**PROBLEM DESCRIPTION**:
Would you set down the listing below word for word, starting at the line that contains "Viewport: 997px width, 737px height." and ending at the last line of the listing, with the pictures left out?

-- Start of GIVEN DATA --

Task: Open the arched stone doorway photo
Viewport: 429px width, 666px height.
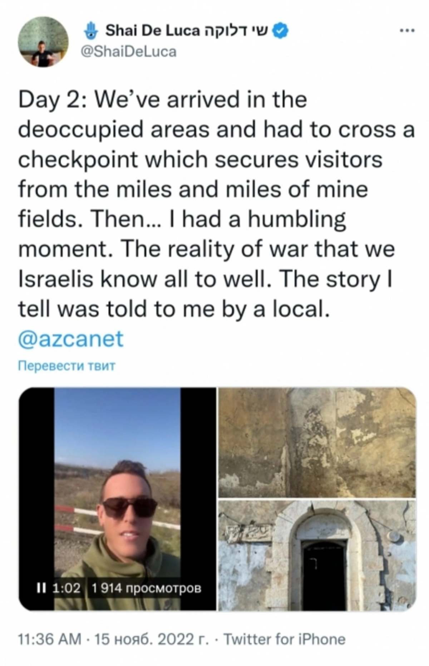Action: [317, 555]
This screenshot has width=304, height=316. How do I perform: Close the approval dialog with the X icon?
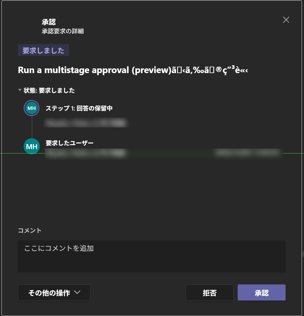(286, 20)
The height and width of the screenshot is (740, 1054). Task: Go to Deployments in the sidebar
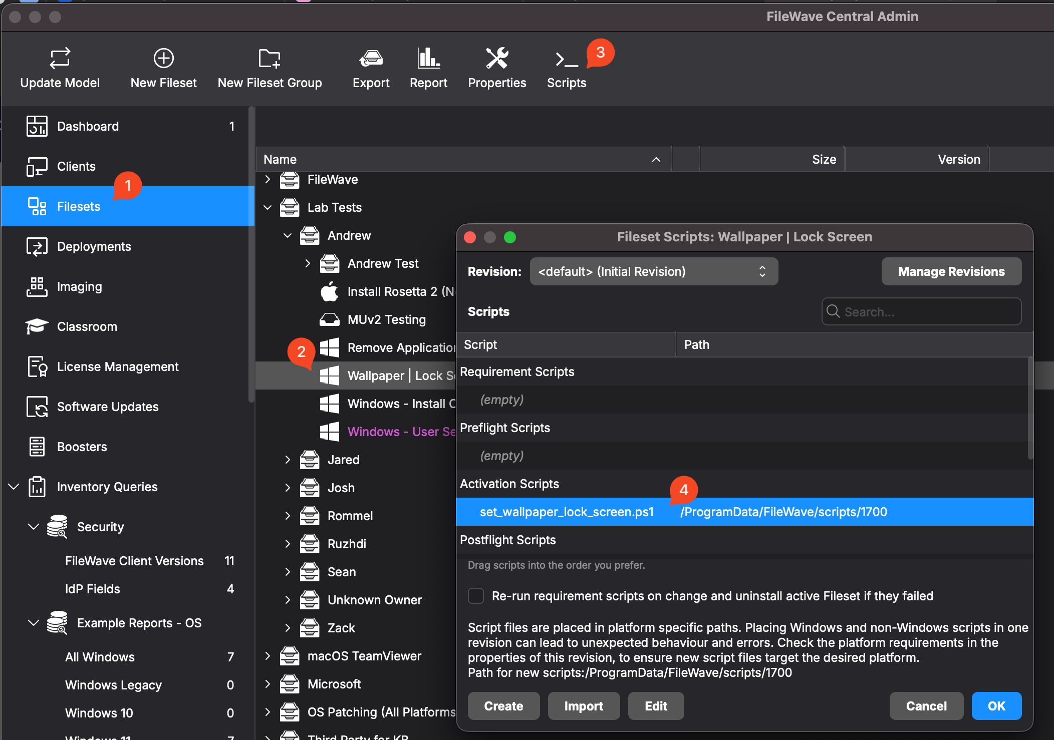[x=94, y=246]
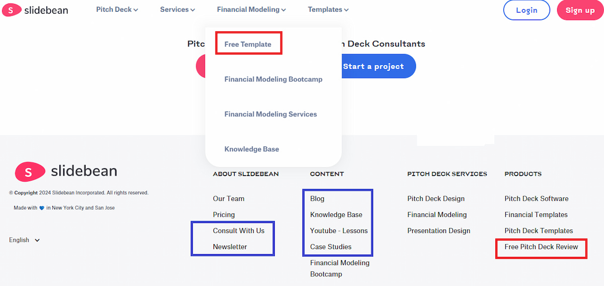Image resolution: width=604 pixels, height=286 pixels.
Task: Open Knowledge Base from the dropdown menu
Action: pyautogui.click(x=252, y=149)
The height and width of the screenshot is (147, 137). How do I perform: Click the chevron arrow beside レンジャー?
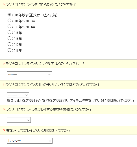[50, 141]
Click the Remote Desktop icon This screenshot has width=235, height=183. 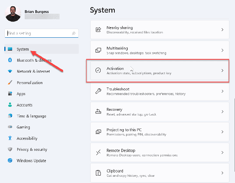(x=98, y=152)
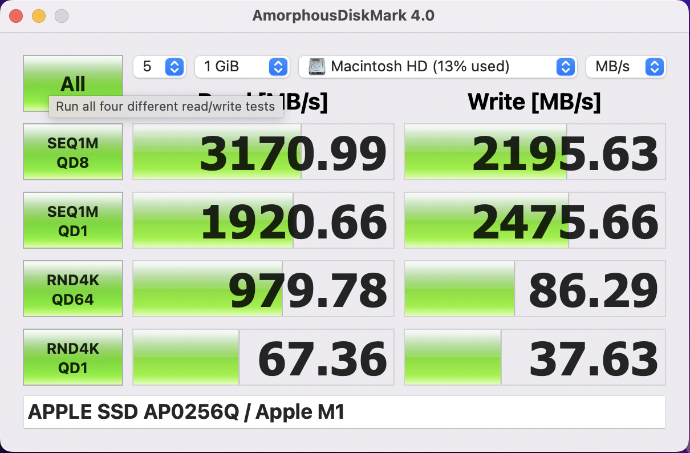Image resolution: width=690 pixels, height=453 pixels.
Task: Dismiss the Run all four tests tooltip
Action: (166, 107)
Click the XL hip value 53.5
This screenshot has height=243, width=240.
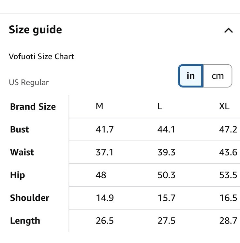[228, 175]
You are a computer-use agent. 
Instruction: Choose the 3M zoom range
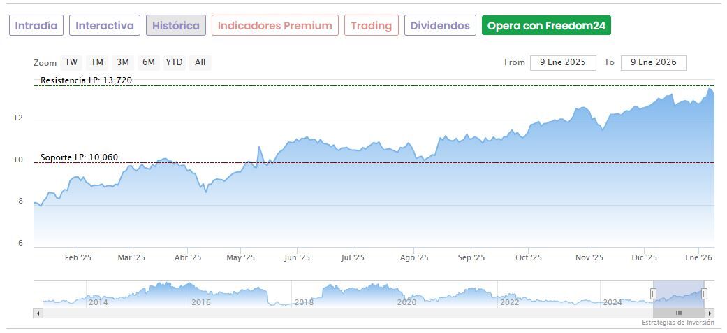[x=123, y=62]
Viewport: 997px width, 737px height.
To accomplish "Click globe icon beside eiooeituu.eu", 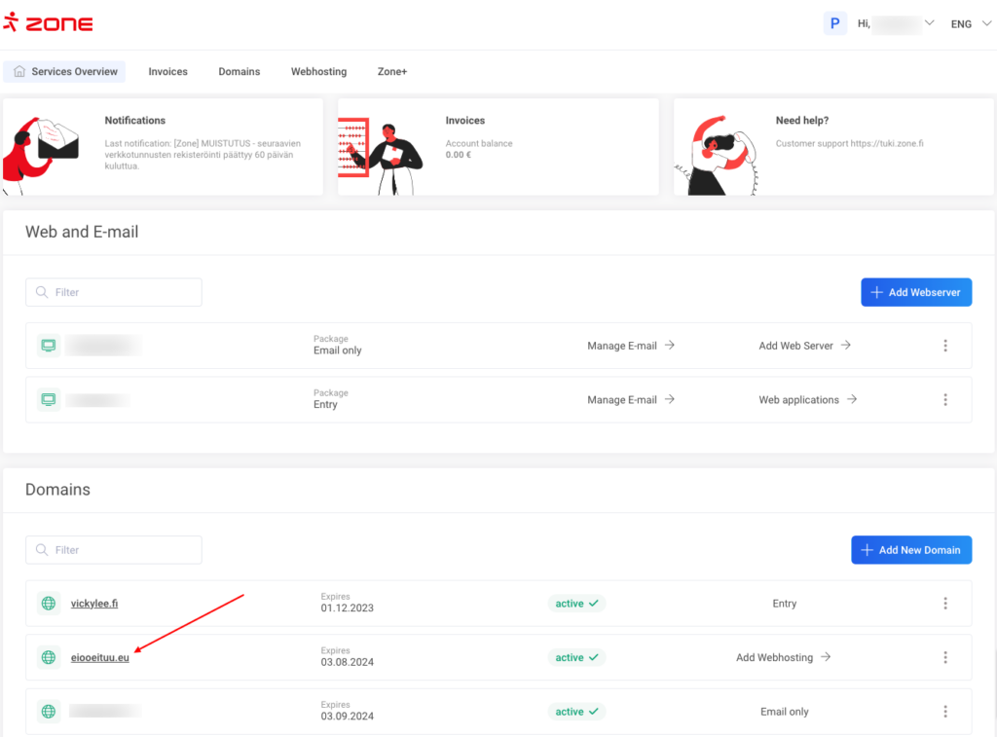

-- End of GIVEN DATA --

**THE REPLY**:
Viewport: 997px width, 737px height.
To accomplish "Click globe icon beside eiooeituu.eu", 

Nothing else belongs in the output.